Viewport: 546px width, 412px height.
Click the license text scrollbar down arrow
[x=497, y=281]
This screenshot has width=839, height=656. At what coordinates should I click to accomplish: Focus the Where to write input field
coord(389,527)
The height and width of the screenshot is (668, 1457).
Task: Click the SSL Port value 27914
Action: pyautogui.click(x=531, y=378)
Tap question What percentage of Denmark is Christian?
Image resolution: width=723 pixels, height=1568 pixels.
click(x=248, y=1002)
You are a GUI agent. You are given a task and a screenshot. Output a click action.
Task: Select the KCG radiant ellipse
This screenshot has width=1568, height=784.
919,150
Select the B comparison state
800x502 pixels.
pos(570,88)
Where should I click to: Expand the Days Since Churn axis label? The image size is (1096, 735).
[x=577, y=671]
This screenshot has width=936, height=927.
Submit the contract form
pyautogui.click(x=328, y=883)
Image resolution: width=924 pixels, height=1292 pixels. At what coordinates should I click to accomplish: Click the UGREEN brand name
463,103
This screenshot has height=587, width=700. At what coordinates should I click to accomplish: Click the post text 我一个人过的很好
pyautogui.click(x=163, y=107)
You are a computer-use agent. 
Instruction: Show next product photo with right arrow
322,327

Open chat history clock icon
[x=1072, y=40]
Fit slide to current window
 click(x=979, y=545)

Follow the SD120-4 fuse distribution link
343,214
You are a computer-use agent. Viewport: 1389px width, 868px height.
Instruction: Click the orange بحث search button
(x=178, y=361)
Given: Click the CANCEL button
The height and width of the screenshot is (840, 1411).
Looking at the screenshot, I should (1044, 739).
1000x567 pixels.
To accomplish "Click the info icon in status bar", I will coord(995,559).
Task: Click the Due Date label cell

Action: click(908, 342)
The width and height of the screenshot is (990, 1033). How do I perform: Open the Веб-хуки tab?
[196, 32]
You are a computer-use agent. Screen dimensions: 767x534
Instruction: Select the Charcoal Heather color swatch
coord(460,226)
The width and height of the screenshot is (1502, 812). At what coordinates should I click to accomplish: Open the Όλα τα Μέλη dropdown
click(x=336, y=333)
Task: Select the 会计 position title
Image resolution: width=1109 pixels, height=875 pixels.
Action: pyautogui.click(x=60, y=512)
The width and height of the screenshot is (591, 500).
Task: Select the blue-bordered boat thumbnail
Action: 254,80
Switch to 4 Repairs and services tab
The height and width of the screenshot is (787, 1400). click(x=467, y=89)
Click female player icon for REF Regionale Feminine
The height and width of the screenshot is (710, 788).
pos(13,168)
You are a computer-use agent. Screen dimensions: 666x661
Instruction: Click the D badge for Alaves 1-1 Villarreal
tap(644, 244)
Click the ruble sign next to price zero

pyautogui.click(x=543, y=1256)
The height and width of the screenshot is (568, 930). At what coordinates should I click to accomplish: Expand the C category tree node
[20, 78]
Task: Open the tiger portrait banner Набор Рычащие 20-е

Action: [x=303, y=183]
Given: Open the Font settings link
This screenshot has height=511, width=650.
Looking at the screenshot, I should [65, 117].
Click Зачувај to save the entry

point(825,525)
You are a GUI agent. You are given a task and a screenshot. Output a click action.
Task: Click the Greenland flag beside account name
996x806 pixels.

- _Work to be completed_
Only the number is needed. Say how many lines of the entries contain "Viewport".

- _Task output_
2